■ **WORK TO BE COMPLETED**: Copy out each line from the material where the word "entry" is found.

■ **INFORMATION SHOWN**:
+ + +
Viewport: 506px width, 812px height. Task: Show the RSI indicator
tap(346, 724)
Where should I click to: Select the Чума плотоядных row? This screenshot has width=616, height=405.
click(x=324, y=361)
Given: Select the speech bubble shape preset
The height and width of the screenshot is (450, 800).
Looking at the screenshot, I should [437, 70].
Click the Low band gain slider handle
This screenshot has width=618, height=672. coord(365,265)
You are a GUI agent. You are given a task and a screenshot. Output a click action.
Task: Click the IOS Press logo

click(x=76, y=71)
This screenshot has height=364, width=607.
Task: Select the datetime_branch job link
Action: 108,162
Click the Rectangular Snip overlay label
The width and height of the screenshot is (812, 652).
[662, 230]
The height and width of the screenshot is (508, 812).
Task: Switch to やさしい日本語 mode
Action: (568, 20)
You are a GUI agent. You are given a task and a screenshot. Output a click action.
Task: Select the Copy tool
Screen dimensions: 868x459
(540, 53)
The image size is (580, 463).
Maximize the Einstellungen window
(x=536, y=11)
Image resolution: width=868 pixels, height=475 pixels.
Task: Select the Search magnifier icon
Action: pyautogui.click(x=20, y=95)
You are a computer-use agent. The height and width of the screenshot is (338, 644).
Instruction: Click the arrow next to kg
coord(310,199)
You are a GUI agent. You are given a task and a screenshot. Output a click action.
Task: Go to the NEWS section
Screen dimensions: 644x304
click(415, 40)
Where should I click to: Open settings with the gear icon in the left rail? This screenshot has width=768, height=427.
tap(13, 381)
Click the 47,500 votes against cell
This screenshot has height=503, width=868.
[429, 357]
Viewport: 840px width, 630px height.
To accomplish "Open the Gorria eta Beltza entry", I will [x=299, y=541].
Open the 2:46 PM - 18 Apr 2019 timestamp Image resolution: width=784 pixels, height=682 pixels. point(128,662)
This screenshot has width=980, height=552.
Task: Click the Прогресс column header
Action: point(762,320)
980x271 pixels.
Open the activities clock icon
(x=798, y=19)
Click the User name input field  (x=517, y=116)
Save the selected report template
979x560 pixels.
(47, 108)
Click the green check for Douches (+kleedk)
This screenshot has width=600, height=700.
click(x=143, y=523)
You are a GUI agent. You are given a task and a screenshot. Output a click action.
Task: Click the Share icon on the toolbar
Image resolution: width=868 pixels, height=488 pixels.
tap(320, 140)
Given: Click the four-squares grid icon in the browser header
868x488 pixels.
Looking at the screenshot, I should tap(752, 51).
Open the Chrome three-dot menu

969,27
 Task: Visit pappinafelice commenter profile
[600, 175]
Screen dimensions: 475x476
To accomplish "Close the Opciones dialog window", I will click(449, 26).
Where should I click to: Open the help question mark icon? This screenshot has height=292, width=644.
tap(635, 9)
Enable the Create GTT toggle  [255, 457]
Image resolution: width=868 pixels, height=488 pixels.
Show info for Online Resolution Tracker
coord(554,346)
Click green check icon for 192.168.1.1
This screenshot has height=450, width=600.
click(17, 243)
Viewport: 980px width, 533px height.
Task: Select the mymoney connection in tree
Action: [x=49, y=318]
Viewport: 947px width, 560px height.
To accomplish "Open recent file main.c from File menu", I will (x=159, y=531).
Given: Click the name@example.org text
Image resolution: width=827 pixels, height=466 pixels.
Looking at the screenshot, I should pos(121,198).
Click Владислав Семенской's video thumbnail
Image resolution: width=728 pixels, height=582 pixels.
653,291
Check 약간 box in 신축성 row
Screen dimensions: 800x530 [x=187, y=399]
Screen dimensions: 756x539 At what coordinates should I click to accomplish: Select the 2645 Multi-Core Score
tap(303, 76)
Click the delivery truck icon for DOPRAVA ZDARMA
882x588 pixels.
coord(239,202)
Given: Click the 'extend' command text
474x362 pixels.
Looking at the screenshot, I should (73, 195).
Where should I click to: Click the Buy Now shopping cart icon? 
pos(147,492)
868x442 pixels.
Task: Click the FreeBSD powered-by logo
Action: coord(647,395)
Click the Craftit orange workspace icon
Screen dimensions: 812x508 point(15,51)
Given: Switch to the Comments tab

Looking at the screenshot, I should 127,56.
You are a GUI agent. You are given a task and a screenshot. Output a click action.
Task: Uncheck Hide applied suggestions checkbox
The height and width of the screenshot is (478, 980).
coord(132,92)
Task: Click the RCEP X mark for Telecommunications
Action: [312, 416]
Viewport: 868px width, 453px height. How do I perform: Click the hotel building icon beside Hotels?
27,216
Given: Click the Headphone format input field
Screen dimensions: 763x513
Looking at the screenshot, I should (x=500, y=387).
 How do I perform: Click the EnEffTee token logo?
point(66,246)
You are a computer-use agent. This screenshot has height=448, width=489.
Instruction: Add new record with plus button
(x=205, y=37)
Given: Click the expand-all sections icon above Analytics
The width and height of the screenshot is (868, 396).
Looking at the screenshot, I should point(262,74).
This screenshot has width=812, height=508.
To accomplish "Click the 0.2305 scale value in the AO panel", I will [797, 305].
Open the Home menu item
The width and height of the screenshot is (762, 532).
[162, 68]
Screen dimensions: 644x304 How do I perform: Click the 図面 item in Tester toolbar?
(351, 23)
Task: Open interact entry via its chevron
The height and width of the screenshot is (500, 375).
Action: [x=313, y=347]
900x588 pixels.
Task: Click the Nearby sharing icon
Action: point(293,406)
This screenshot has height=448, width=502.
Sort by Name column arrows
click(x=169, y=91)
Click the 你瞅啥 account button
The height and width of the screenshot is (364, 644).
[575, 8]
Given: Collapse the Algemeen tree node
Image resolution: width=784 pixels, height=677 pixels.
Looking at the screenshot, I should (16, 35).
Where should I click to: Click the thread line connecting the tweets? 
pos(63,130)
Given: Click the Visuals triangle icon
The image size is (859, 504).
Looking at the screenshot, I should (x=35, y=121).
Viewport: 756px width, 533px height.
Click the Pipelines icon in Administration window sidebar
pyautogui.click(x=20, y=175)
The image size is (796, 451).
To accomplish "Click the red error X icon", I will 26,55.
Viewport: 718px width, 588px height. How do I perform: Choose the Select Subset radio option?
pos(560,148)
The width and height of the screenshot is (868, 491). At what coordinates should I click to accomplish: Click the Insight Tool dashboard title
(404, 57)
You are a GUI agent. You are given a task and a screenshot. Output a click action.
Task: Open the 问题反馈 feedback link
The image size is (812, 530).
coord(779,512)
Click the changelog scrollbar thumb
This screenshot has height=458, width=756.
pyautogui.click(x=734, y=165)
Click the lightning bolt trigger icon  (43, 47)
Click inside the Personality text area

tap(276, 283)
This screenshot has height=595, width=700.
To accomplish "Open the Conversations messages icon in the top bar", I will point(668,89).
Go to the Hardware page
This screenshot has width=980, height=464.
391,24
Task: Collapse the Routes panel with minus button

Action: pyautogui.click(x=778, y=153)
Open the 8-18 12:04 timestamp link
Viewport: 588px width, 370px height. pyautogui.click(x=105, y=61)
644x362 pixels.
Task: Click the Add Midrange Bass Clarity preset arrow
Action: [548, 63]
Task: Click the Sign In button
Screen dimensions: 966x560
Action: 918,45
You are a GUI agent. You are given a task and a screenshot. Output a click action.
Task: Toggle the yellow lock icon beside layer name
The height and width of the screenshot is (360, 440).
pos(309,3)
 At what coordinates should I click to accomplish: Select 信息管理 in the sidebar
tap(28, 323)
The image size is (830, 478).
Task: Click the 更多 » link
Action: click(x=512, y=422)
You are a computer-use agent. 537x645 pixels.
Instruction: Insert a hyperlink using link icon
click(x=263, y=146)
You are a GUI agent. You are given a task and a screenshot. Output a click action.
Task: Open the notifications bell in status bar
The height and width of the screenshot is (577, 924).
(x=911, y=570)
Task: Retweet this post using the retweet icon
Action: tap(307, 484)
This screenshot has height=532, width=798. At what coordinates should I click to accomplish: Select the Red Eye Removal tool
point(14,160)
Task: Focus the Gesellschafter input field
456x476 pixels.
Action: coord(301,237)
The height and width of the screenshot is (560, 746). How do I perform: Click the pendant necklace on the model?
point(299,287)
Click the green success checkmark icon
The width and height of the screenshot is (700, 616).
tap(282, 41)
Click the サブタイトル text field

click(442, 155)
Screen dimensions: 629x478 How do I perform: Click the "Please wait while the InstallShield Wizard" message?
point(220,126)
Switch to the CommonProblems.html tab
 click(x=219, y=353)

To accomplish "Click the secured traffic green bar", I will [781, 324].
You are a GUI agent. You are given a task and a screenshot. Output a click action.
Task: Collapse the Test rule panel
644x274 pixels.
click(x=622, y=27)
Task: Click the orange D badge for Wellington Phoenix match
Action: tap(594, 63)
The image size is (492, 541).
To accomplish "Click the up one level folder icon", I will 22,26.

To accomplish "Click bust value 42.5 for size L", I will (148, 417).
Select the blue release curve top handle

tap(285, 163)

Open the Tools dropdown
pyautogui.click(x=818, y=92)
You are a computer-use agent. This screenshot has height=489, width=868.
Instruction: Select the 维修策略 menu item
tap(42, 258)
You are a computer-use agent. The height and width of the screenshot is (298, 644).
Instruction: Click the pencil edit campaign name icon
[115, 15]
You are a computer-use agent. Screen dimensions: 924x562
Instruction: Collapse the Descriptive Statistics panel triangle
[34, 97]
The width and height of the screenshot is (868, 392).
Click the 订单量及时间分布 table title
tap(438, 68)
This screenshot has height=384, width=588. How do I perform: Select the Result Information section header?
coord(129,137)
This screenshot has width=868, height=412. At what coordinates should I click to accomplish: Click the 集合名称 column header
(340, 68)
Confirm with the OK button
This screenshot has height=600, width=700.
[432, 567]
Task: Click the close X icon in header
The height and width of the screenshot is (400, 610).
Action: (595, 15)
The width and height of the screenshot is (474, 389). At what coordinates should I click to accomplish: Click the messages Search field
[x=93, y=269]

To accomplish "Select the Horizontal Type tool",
+ + +
■ **ANSWER BELOW**:
To accomplish "Open the Gorria eta Beltza entry", I will [x=299, y=541].
Task: Open interact entry via its chevron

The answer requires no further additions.